Lebih penting lagi, kaum
Mu'tazilah meminjam metologi kaum Jahmi, yaitu penalaran rasional, meskipun
dengan berbagai premis yang berbeda, bahkan berlawanan (seperti premis
kebebasan dan kemampuan manusia). Hal ini ikut membawa kaum Mu'tazilah kepada
penggunaan bahan-bahan Yunani yang dipermudah oleh adanya kegiatan penerjemahan
buku-buku Yunani, ditambah dengan buku-buku Persi dan India, ke dalam bahasa
Arab. Kegiatan itu memuncak di bawah pemerintahan al-Ma'mun ibn Harun
al-Rasyid. Penterjemahan itu telah mendorong munculnya Ahli Kalam dan Falsafah.[6]
Khalifah
al-Ma'mun sendiri, di tengah-tengah pertikaian paham berbagai kelompok Islam,
memihak kaum Mu'tazilah melawan kaum Hadits yang dipimpin oleh Ahmad ibn Hanbal
(pendiri mazhab Hanbali, salah satu dari empat mazhab Fiqh). Lebih dari itu,
Khalifah al-Ma'mun, dilanjutkan oleh penggantinya, Khalifah al-Mu'tashim,
melakukan mihnah (pemeriksaan paham pribadi, inquisition), dan menyiksa serta
menjebloskan banyak orang, termasuk Ahmad ibn Hanbal, ke dalam penjara.[7]
Salah satu masalah yang diperselisihkan ialah apakah Kalam atau Sabda Allah,
berujud al-Qur'an, itu qadim (tak terciptakan karena menjadi satu dengan
Hakikat atau Dzat Ilahi) ataukah hadits (terciptakan, karena berbentuk suara
yang dinyatakan dalam huruf dan bahasa Arab)?[8]
Khalifah al-Ma'mun dan kaum Mu'tazilah berpendapat bahwa Kalam Allah itu
hadits, sementara kaum Hadits (dalam arti Sunnah, dan harap diperhatikan
perbedaan antara kata-kata hadits [a dengan topi] dan hadits [i dengan topi])
berpendapat al-Qur'an itu qadim seperti Dzat Allah sendiri.[9]
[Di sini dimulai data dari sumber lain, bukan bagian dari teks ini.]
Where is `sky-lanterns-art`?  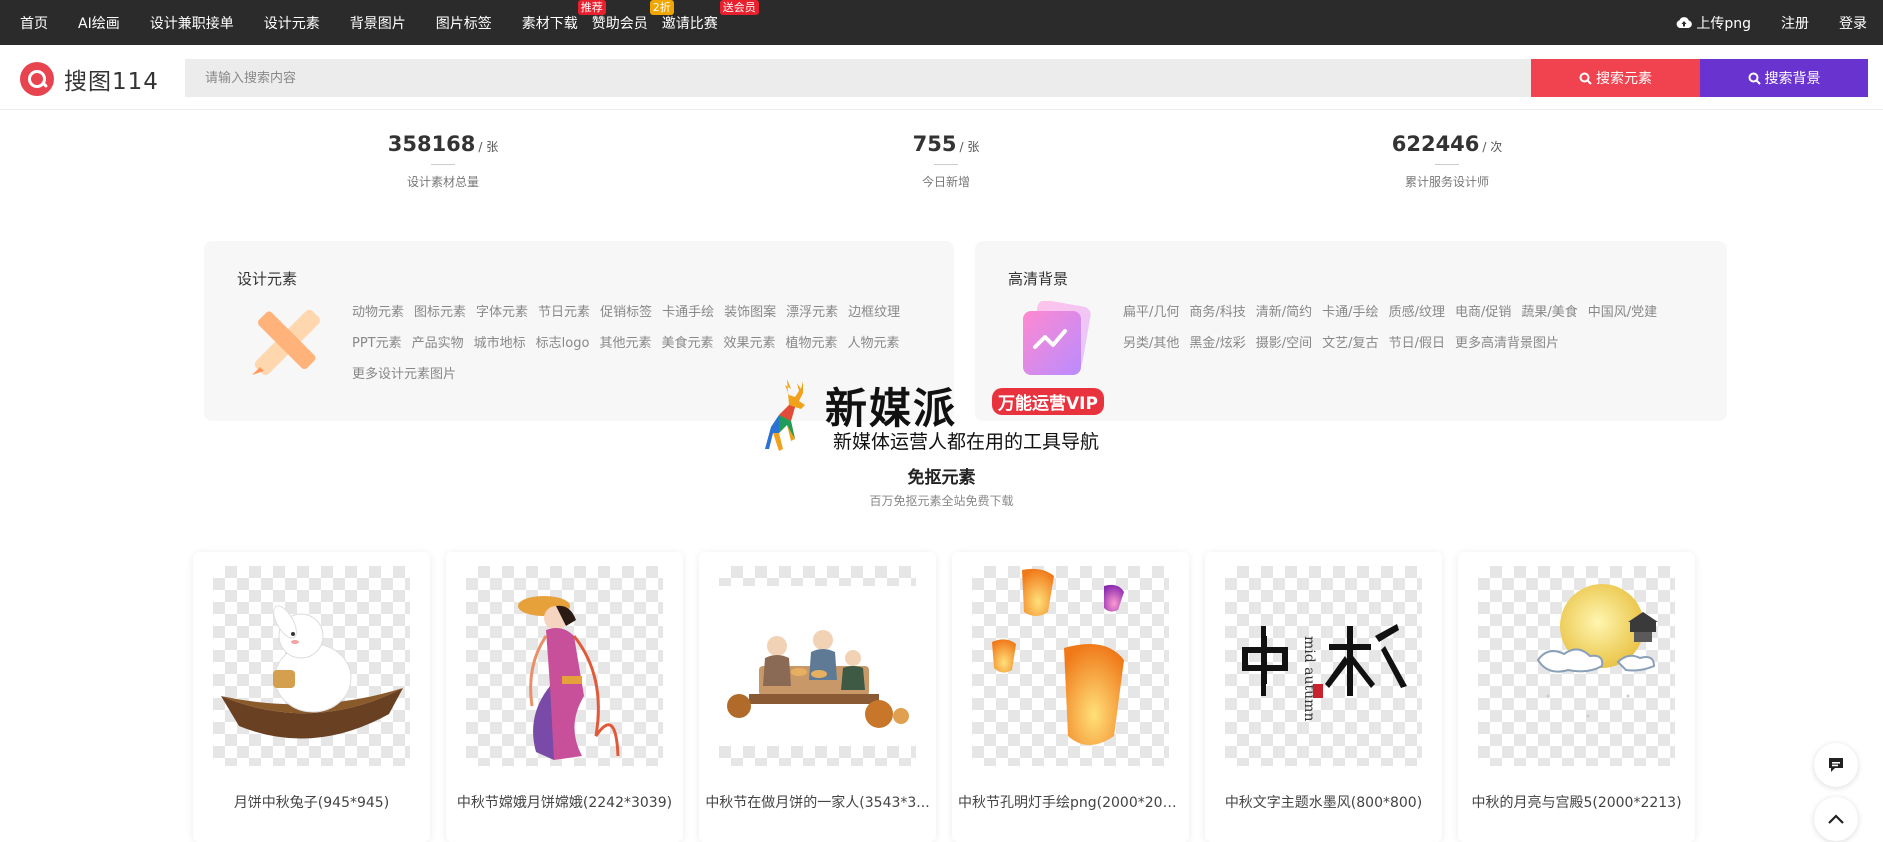
sky-lanterns-art is located at coordinates (1058, 656).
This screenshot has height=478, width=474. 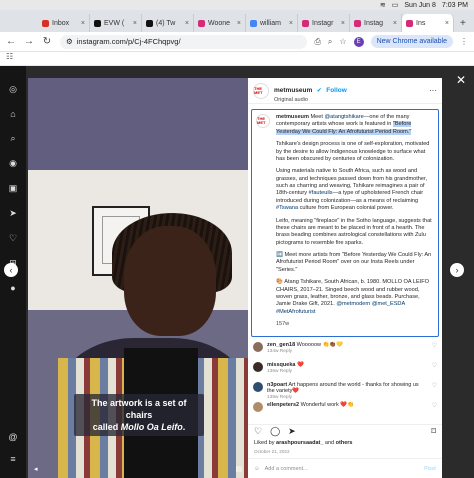 What do you see at coordinates (12, 459) in the screenshot?
I see `menu-icon: ≡` at bounding box center [12, 459].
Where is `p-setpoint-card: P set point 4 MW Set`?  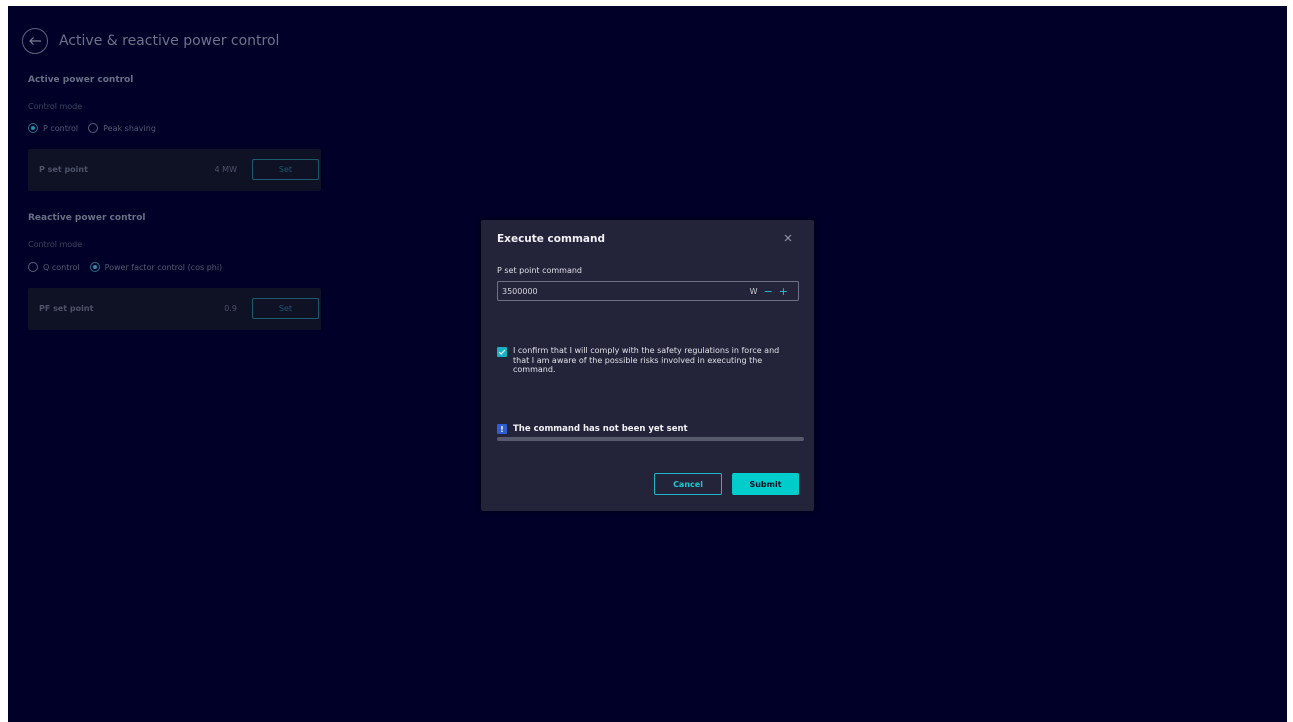
p-setpoint-card: P set point 4 MW Set is located at coordinates (174, 170).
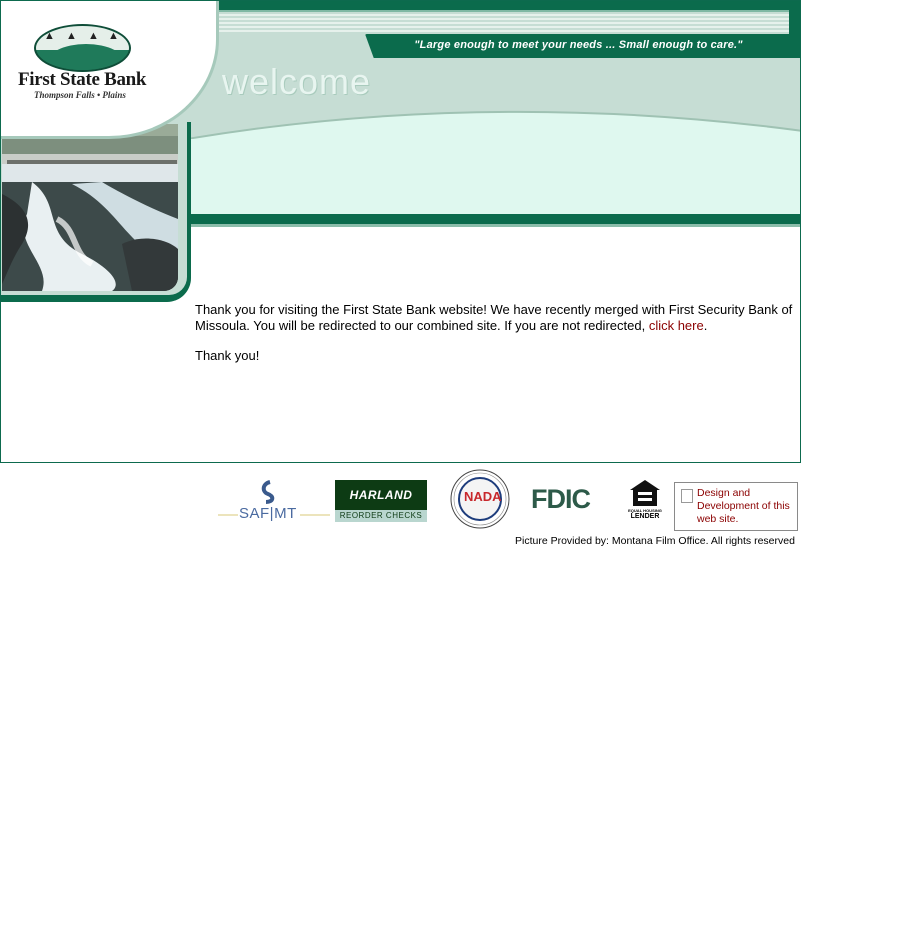 This screenshot has width=907, height=928. Describe the element at coordinates (90, 208) in the screenshot. I see `dam-photo` at that location.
Pemenjaraan Ahmad ibn Hanbal adalah karena masalah ini.
Mihnah itu
memang tidak berlangsung terlalu lama, dan orang pun bebas kembali. Tetapi ia
telah meninggalkan luka yang cukup dalam pada tubuh pemikiran Islam, yang
sampai saat inipun masih banyak dirasakan orang-orang Muslim. Namun jasa
al-Ma'mun dalam membuka pintu kebebasan berpikir dan ilmu pengetahuan tetap
diakui besar sekali dalam sejarah umat manusia. Maka kekhalifahan al-Ma'mun
(198-218 H/813-833 M), dengan campuran unsur-unsur positif dan negatifnya,
dipandang sebagai salah satu tonggak sejarah perkembangan pemikiran Islam,
termasuk perkembangan Ilmu Kalam, dan juga Falsafah Islam."[10]